The latest research from the Dale lab, in collaboration with Professor Kate Storey, has explained the important role that Myc plays in linking different stages of mouse embryonic development. The findings have been published in the journal Development and has been selected to feature as part of that editions’ ‘Research Highlights’ section.
Although Myc transcription factors have been extensively studied in the context of cancer, there has been renewed research into their roles in stem cell maintenance and embryogenesis. Myc is expressed throughout embryogenesis, but its spatiotemporal distribution has been poorly characterised. In this study, Kim Dale and colleagues sought to clarify the expression and function of Myc during early embryogenesis in mice, focussing on its role in body axis elongation and somite formation.

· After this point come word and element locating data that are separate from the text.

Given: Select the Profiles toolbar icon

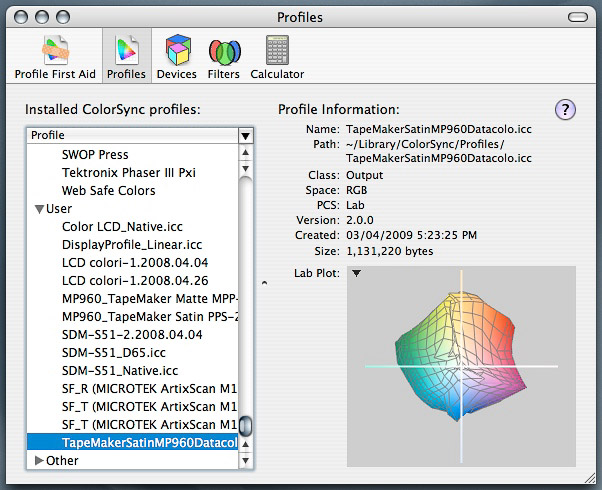Looking at the screenshot, I should (127, 57).
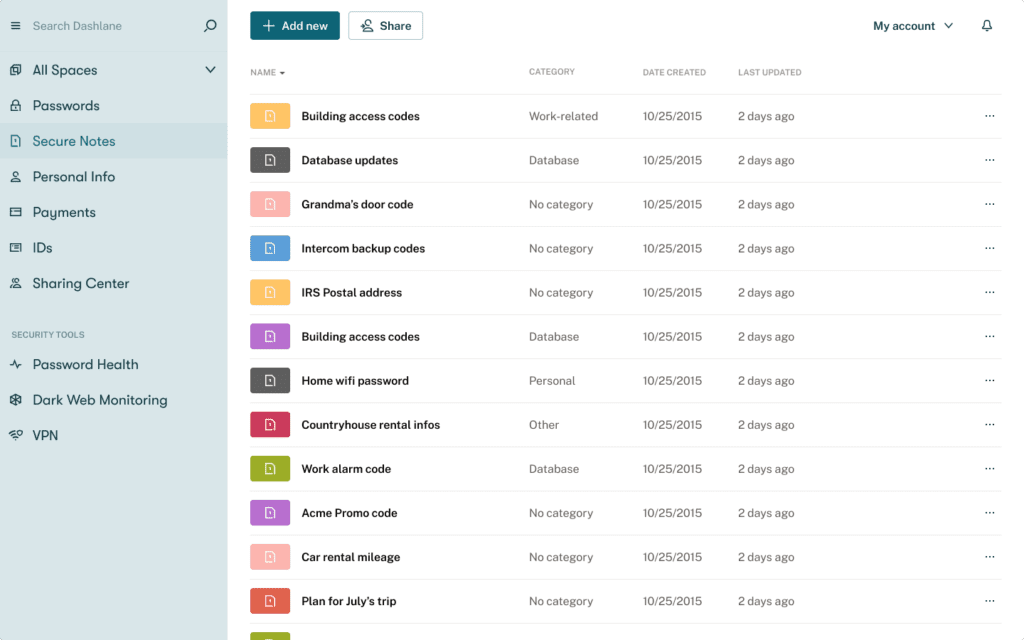Screen dimensions: 1024x640
Task: Click the Share button
Action: point(385,25)
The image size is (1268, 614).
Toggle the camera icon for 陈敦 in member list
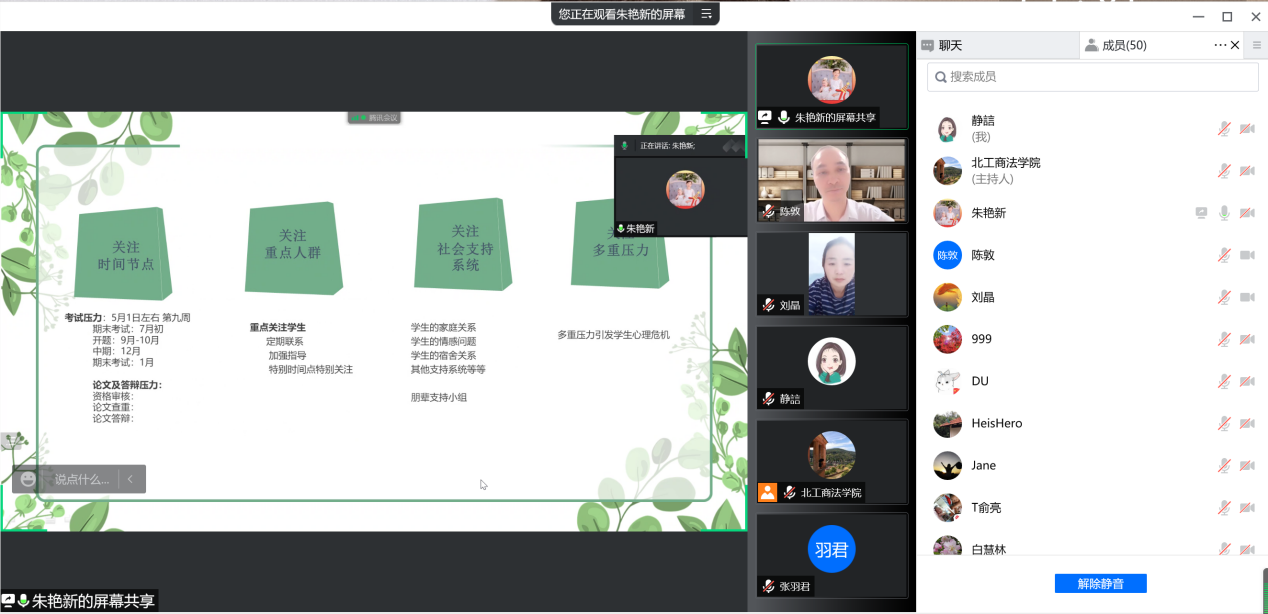tap(1247, 255)
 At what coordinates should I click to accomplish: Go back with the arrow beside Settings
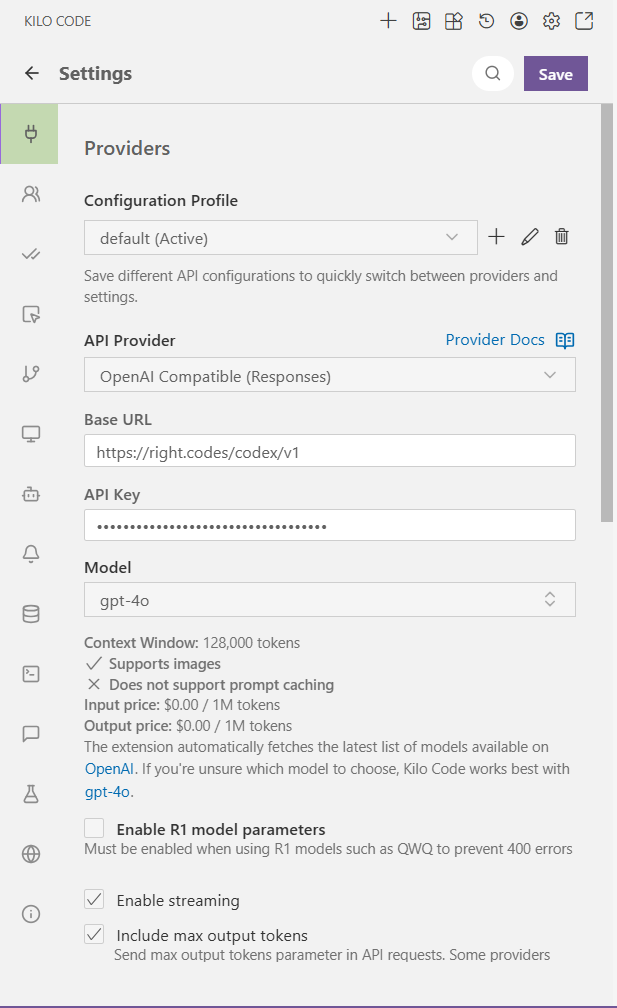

Kim Dale explained the results of their studies, “Our results show that cMyc is indeed required for the proper timing of somite formation through the regulation of NOTCH signalling. Additionally, we found that Myc operates in a positive feedback loop with WNT and FGF signalling in neuromesodermal progenitors to facilitate axial elongation and to maintain accurate timing of the segmentation clock. This work places Myc activity at the centre of a signalling circuit that coordinates body axis elongation during embryogenesis.”
“Our future work will focus on deciphering the global Myc transcriptional signature within the progenitors that mediate this process.”
Photo (from left): First author Ioanna Mastromina with Dr Kim Dale and Professor Kate Storey.